Furthermore, seven members of the Court have given a clear signal that the neutrality test has no place outside the context of a public forum. Justice O'Connor, joined by Justices Souter and Breyer, has expressly noted the limited application of the neutrality test, concluding that it is only a proposed "exception to the endorsement test for the public forum context." Pinette, 115 S.Ct. at 2451 (O'Connor, J., concurring). Perhaps even more telling, Justice Scalia (the most vocal proponent of the neutrality test), joined by the Chief Justice and Justices Kennedy and Thomas, has carefully restricted its application to "a traditional or designated public forum, publicly announced and open to all on equal terms." Id. 515 U.S. at 768-70, 115 S.Ct. at 2450 (plurality opinion).
Thus, a majority of the Court, and, significantly, even those members espousing the neutrality test, has implicitly recognized that the nature of the forum provides a baseline for an observer's perception of the speech at issue. In a truly open, public forum with a wide array of messages, a greater expectation exists that citizens will understand government does not endorse any particular message--that the government acts neutrally. Conversely, in a nonpublic forum, where government exerts enormous control over the content of expression (and where the spectrum of private speech is circumscribed), it is far more likely that citizens will perceive a message of government endorsement, or lack of neutrality.

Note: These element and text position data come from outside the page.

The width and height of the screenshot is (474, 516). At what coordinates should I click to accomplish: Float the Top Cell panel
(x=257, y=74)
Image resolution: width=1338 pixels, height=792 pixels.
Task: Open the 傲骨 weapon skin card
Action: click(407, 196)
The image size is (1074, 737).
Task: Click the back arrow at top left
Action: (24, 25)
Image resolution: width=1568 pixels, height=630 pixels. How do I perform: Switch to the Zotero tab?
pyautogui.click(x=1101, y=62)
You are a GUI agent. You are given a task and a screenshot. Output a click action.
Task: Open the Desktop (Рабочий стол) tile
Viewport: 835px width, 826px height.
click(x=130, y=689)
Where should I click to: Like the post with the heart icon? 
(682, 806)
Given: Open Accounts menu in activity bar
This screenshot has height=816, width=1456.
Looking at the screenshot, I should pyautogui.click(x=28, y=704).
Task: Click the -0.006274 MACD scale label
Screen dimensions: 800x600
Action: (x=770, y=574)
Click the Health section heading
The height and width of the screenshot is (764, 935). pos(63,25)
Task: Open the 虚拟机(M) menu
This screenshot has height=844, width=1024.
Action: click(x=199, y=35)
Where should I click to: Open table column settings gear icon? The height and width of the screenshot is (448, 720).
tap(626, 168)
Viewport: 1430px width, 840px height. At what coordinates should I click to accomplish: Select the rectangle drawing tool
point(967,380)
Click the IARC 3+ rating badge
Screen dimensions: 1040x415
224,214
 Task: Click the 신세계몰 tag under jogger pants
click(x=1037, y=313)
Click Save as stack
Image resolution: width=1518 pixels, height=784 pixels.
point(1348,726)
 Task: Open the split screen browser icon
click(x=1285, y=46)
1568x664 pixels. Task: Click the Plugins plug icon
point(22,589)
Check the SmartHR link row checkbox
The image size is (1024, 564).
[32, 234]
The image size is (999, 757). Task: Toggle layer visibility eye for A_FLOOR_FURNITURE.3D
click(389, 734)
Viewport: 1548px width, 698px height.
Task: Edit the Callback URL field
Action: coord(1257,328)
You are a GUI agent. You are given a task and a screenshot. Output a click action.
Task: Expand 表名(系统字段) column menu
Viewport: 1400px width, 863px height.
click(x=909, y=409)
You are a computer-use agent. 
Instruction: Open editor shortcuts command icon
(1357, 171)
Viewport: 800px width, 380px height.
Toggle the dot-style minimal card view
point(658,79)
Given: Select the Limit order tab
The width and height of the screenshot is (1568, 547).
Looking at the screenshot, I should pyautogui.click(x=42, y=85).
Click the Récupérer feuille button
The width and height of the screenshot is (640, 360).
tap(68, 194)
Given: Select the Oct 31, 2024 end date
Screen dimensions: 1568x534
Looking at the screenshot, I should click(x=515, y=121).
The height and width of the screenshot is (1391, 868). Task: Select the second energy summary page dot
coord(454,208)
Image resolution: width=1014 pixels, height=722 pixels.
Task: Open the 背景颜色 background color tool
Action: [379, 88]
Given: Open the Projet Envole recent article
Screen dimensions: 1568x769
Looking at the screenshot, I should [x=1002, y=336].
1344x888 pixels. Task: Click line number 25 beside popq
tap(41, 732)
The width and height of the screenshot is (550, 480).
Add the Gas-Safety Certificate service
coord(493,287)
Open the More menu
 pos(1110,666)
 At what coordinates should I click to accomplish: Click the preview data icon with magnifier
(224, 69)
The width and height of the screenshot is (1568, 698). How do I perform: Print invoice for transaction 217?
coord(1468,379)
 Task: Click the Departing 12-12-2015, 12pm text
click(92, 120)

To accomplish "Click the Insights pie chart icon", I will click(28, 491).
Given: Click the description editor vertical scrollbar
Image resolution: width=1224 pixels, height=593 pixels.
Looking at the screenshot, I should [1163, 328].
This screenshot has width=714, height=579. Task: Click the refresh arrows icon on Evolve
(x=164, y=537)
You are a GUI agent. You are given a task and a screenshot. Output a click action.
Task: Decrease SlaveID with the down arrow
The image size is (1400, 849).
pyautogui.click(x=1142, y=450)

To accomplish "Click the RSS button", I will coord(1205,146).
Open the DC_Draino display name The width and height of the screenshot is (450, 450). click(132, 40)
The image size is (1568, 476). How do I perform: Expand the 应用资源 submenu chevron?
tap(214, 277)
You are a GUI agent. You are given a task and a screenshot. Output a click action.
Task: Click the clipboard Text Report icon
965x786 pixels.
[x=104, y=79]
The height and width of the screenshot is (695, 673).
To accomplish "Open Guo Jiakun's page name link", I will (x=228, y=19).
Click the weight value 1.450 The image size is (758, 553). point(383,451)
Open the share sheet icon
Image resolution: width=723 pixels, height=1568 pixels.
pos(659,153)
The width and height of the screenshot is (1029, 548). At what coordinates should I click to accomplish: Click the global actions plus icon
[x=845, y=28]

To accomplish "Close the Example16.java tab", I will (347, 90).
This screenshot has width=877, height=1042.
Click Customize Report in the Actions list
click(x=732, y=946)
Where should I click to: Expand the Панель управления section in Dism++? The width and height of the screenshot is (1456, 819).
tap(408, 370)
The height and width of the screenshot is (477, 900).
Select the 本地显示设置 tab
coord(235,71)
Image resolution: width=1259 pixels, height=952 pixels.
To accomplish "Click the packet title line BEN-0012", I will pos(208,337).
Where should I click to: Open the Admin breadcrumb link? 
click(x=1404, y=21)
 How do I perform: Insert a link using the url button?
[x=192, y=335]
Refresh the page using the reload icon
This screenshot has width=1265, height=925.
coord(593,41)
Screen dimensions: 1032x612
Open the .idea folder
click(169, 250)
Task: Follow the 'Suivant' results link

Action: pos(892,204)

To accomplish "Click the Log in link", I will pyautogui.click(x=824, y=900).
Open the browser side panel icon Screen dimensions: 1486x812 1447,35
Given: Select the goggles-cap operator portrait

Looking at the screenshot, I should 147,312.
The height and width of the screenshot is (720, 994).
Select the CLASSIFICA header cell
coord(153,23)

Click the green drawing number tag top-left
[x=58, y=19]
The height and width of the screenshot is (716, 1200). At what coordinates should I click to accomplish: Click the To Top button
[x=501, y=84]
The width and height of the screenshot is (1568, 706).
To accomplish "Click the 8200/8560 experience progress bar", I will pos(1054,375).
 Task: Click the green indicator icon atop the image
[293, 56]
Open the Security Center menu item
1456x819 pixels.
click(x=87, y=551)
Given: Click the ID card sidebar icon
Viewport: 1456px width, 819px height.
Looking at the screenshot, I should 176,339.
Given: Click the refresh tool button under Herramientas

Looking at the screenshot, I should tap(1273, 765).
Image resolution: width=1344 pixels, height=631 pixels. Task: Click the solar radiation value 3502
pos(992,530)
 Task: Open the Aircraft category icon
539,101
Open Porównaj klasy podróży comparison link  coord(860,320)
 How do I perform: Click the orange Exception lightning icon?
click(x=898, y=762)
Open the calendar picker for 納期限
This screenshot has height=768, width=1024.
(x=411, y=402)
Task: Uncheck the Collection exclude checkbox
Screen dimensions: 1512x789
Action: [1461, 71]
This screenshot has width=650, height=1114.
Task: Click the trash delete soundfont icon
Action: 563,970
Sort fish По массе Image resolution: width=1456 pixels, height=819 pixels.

The forum at issue here obviously does not constitute "a traditional or designated public forum, publicly announced and open to all on equal terms." Id. Rather, as the district court expressly and correctly found, the Upshur County public schools, during school hours, constitute a nonpublic forum. Peck, 941 F.Supp. at 1471. See supra § I.B. Thus, whatever the validity of the neutrality test in the public forum context, and notwithstanding the majority's extensive reliance on it, the neutrality test does not provide the proper mode of analysis here; the endorsement test does.
"[T]he endorsement test necessarily focuses upon the perception of a reasonable, informed observer." Pinette, 115 S.Ct. at 2452 (O'Connor, J., concurring). "[W]hen [a] reasonable observer would view a government practice as endorsing religion" the practice must be held invalid. Id. 515 U.S. at 776-79, 115 S.Ct. at 2454. A reasonable observer is "deemed aware of the history and context of the community and forum in which the religious display appears," the importance vel non of the challenged display as a "religious symbol," the "general history" of the "public space in question" and how it "has been used in the past." Id. 515 U.S. at 779-83, 115 S.Ct. at 2455-56.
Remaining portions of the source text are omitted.